The Disappearing Lights of Cape Toqmaq

Chirpy and synthetic, the gaming sounds from Madina’s tablet burrow into my brain like an annoying earworm. 

“Good heavens, Dina, can you lay off the games for a minute?” 

Turning around, I am slightly startled, as always, by the constantly morphing stranger’s face where my daughter’s should be. This one is blue-eyed and blond, with the hint of a boyish whisker on top of the artificially plump lips.  

“You do realise this used to be offensive back in my day?” I ask, knowing full well she is about to roll her new eyes at me. “Wearing makeup to make yourself look like someone ethnically different?”

“It’s not makeup, Mum, how many times?!” The crackling falsetto doesn’t suit her. “It’s a filter. It’s a safe space to explore my identity. If you don’t like it, just change your own perception and leave me alone!”

“Fine!” I snap, “Explore away, just tone down the damn noise, will you?”

It’s no use: she’s already put me on mute. Sighing, I turn back in the passenger’s seat to face the road.

“How are we with the battery?” 

“Should be enough till the next solar,” Daniyar says dismissively. 

Good. I am not going to let anything spoil this family holiday at Cape Toqmaq, not when I’ve fought so long to get everyone on board, what with all the tantrums and wet-blanketing, and near-constant mental resets to keep myself sane. 

When I was little, we used to go to Cape Toqmaq in the languid Caspian summer, a time of mellow heat, and sand, and warm waves: just Papa and Mama, and Salta and me. For two and a half hours we drove along the coastline, the electric lights of Port Aqtau following us along the way. We would spend the night camping out in the shelter of stony dunes overgrown with tufts of dry grass, and during the day we would lie splayed out on the flat rocks above water so limpid you could see the soft white sand beneath the surface as if through a magnifying glass. Then Mama would lay out a feast of dried horsemeat and sourdough bauyrsaqs, all the more delicious because they were a day old and ever so slightly stale from the journey; and she would pour sweet tea from metal thermoses and cut creamy slices of layered honey-cake. I don’t think I ever came across water so clear and inviting, sunlight so golden, or food so mouth-meltingly good again.

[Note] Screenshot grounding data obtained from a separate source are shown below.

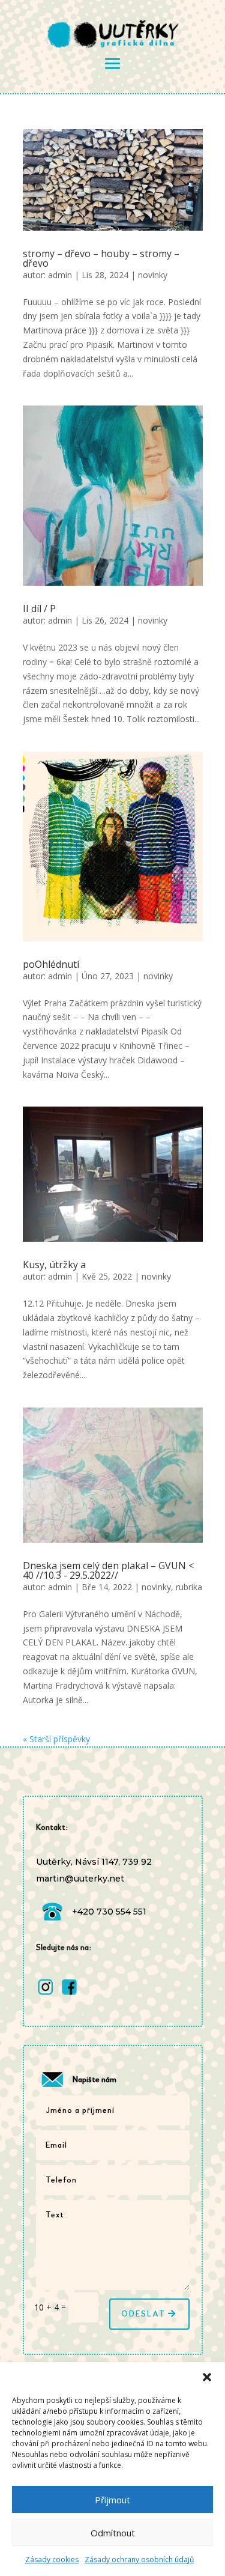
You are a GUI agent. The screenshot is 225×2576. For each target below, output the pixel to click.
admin (60, 275)
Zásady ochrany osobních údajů (139, 2559)
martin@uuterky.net (80, 1878)
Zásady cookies (52, 2559)
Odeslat (143, 2314)
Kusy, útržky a (54, 1264)
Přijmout (112, 2500)
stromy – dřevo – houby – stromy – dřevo (101, 258)
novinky (152, 275)
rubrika (189, 1587)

Even the wafts of petrol from our car were intoxicating, mixed with the heady smell of the sea and dunes, and I would take a few furtive breaths before Mama or Papa noticed and shooed me away from the petrol tank opening. 

“You’re so weird,” Dina had said when I told her about this. “Petrol is vile, everyone knows that. Thank God for solar and electric.”

“I know,” I said dreamily, “But back then electric tech was still nascent, and virtually non-existent in this country, so petrol was our only option.” 


An ear-splitting honk, a dizzying turn, followed by a loud bump that sends me flying toward the roof of the car. We have just swerved, barely missing a huge truck. 

“What happened?!” I yelp, “Dina, are you ok?”

She’s fine, just startled, it seems. In her alarm, the filter has slipped from face, giving her a lopsided look: half-blond hair, one eye round and blue, one almond-shaped and black. The moustache is gone, thankfully. 

“What happened?” I repeat. 

Daniyar shrugs, but his eyes are glazed over for a split second – a tell-tale sign – before he blinks the mental screen away. Understanding crawls, hissing, through my brain.

“Oh my God. Have you been watching sports again?!” I mouth at him.

He is defensive, but I can see his useless fingers grip the steering wheel.

“So what? Thank goodness for self-driving. See how it swerved in time? Leaps and bounds faster than a human reaction. Relax, we’ll get to your precious Cape.”

A hot wave of acid rises up my throat. 

“My Cape?! – may I remind you that I insisted on this vacation because we need it? The whole family needs it – we’ve been strung high, and stressed, and –”

“Oh, would you just chill, Mum,” Dina pipes up from behind. “You know this entire trip was your idea.”

I turn to Daniyar for help, but he has already sunk back into his ridiculous sports reruns.

Furious, my eyes welling up, I press a trembling finger into my temple, then slap the pump on my shoulder.  

The effect is immediate, the pump releasing a trickle of endorphins into my nervous system, the mental reset rearranging the past few minutes, storing them in my long-term memory for later processing. I still remember what happened, but the memories have lost their heart-pumping, tear-squeezing immediacy.

I let out a sigh of relief from deep within my chest. I know I shouldn’t be doing this too often, but with these levels of stress, who can blame me? Daniyar self-medicates all the time, too. Everyone does.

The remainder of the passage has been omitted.